В октябре сорок пятого года я приехал в Москву! Я удержусь от соблазна вспомнить и еще раз пережить приезд в Москву, встречу с мамой, братьями, с долговязой девчонкой, которую я запомнил пухлым годовалым ребенком… С некоторыми друзьями, с прошлым, которое, оказывается, существовало, не исчезло полностью, сохранилось — пусть и в странном, деформированном виде.
Значит, я приехал, не прописанный в старом доме моего детства, ел вкусности, изобретаемые для меня мамой; ходил с дочкой в цирк и зоопарк; сидел в незнакомых мне квартирах, куда я приходил передать привет или письмо и слушал плач матери или жены, которые еще должны были ждать и ждать, чтобы увидеть своего… Вечером пировал с друзьями, которые глядели на меня как на выходца с того света и считали необходимым поить меня всеми забытыми мною напитками…
И вот я сижу — как некогда — в квартире старого дома, в переулке на Петровке у моего старого друга — Туей, пью жидкий чай и крепкую водку, и мы перебираем всех наших старых друзей — живых и мертвых, — мы вспоминаем их так, как будто и не было этих лет… Кроме того, что Туся была очень верным и надежным другом, она еще была и бесстрашна. Как я понимаю, одним из источников этого бесстрашия и уверенности в возможности невозможного была ее обаятельность, к действию которой она привыкла, и нежелание представить себе всю степень трудностей, которые следовало преодолеть. Во всяком случае, она настолько решительно считала, что я должен остаться в Москве и начать работать в редакции литературного журнала (только-то!!!), что почти уверила и меня в возможности этого…
Для начала надобно было сделать главное: уволиться из лагеря. И тут-то Туся вспомнила, что в эвакуации она работала в газете большого оборонного комбината, а парторгом ЦК там был один человек, а теперь этот человек работает в ЦК и ведает, кажется, органами, и что он иногда даже звонит ей, хотя она — Туся — не представляет себе, о чем же можно с ним говорить!.. Но тут у нее предмет для разговора сразу нашелся. Она разыскала телефон своего знакомого, тут же позвонила ему, несколько минут своим быстрым воркующим голоском говорила ему какие-то светские, ничего не значащие слова, а потом — как бы между прочим — сказала, что вот есть у нее приятель, которому надо помочь снова начать литературную работу, бросив другую, там, на Севере, где ему и делать-то нечего…
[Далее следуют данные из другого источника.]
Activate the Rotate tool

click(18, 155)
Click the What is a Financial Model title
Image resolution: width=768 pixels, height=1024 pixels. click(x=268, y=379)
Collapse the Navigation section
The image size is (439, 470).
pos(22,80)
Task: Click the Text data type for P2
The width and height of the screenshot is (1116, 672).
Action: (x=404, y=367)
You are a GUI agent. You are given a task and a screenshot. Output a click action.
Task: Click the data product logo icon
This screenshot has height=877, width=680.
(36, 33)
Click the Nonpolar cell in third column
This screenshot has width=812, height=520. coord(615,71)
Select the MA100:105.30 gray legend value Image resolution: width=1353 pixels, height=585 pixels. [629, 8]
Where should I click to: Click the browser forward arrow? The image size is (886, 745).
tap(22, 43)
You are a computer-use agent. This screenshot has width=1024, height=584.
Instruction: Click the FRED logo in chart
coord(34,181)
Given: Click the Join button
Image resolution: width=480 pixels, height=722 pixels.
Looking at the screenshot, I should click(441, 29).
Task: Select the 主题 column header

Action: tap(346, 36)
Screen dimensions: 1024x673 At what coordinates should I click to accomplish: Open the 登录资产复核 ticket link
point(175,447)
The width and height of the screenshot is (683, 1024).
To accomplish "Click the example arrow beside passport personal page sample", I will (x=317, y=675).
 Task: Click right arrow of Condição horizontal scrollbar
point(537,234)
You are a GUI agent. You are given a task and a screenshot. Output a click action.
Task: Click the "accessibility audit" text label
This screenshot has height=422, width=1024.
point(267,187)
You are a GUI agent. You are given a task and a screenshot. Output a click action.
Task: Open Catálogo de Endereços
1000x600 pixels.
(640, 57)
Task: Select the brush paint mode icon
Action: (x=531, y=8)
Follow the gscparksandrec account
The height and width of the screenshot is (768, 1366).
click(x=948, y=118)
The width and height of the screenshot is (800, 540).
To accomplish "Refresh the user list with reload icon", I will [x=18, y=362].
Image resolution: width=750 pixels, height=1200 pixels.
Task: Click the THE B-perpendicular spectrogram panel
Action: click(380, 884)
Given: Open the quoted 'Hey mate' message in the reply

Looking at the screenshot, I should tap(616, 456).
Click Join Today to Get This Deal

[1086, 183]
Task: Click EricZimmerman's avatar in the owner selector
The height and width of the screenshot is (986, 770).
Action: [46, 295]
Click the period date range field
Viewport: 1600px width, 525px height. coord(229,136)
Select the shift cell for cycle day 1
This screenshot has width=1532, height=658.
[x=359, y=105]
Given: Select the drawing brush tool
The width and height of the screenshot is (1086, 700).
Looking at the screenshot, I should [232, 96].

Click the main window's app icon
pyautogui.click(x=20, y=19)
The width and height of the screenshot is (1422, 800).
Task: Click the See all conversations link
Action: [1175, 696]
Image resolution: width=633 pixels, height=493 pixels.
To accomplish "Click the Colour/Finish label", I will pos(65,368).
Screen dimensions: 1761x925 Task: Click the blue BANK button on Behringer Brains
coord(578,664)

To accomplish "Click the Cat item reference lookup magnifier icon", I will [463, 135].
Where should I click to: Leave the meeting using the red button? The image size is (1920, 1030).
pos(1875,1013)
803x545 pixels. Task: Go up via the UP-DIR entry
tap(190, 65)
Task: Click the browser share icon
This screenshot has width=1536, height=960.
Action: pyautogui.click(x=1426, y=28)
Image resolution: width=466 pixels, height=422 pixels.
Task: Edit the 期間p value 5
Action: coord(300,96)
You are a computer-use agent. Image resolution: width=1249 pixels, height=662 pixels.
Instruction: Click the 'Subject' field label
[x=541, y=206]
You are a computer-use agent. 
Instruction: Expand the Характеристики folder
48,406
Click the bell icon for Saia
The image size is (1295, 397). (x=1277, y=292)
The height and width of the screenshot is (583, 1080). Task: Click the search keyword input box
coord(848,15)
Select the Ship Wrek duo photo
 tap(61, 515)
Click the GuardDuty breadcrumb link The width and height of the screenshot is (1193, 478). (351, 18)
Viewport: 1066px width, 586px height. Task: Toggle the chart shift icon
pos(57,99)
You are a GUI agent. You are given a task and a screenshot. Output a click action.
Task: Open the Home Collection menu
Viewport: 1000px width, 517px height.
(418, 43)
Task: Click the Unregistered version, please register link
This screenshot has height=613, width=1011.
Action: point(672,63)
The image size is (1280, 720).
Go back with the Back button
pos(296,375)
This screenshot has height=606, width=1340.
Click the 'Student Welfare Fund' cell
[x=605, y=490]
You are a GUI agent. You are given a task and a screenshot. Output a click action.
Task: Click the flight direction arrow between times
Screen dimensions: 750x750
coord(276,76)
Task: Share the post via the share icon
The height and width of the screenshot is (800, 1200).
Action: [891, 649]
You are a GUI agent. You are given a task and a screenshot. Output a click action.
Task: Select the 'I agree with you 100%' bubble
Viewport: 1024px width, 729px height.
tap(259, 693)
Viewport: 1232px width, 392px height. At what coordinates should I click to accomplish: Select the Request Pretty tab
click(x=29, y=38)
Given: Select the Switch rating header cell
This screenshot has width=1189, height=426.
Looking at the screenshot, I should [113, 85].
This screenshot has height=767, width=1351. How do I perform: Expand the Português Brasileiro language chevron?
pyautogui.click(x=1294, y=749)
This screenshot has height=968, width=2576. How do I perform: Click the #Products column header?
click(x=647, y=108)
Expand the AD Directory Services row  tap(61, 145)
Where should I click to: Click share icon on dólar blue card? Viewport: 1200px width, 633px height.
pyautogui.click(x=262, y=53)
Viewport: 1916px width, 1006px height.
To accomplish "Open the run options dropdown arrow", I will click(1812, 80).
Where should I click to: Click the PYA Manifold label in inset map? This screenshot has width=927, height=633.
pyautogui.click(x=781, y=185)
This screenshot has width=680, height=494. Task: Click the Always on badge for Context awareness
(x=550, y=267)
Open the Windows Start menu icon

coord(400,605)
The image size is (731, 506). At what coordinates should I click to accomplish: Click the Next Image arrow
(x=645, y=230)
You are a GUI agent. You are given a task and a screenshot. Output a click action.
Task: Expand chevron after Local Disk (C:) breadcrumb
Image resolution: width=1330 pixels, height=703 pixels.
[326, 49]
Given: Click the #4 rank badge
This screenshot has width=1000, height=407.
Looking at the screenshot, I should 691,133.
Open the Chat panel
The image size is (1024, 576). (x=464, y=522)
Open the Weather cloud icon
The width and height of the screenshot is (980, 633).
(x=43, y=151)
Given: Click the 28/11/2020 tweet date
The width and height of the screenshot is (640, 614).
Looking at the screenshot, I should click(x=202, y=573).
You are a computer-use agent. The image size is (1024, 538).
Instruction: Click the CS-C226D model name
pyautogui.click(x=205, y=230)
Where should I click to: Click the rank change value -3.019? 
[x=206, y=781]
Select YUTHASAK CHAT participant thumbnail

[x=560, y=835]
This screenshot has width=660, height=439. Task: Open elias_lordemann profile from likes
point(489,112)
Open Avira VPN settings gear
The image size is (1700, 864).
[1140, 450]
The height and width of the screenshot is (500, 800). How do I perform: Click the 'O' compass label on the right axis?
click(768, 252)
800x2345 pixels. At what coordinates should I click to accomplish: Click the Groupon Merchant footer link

Словом — как в сказке — на следующий день я сидел в ЦК у Тусиного знакомого. Он был — как и положено в этом учреждении — прост, внимателен и спокоен. Он деловито спросил, откуда я хочу уволиться, сколько лет у меня было, какая статья, и, очевидно, остался удовлетворен ответами. Потом — при мне же — он снял трубку вертушки и позвонил «товарищу Тимофееву» — даже генералом его не назвал. И разговаривал с ним спокойно-равнодушно, как Тарасюк с мелким вольняшкой. Сказал, что вот есть-де такой, в прошлом литературный работник, а теперь он собирается вернуться к старой своей работе, а посему пусть товарищ Тимофеев даст указание уволить его с работы… Положив на рычаг трубку, человек из ЦК сказал мне, что товарищ Тимофеев просит завтра к нему зайти…
Просит!.. Товарищ Тимофеев меня просит… Ну, что ж — я могу и зайти, раз меня товарищ Тимофеев просит… На следующий день мама рыдала, меня провожая, на все мои уговоры отвечала, что она хочет только одного: чтобы я вернулся домой… Ну, а я был более уверен, нежели мама. И бодро пришел на Кузнецкий мост, где меня уже ждал пропуск. Сначала меня принял начальник отдела кадров — долговязый полковник, который смотрел на меня как-то странно и даже с сожалением. Я заполнил какую-то анкету, затем написал заявление с просьбой об увольнении из Устьвымлага НКВД. Затем полковник меня повел наверх, пошел к генералу, а я остался в роскошной приемной, отделанной панелями из дорогих сортов дерева — это был вкус самого Сталина. Так отделывали свои деловые апартаменты все начальники.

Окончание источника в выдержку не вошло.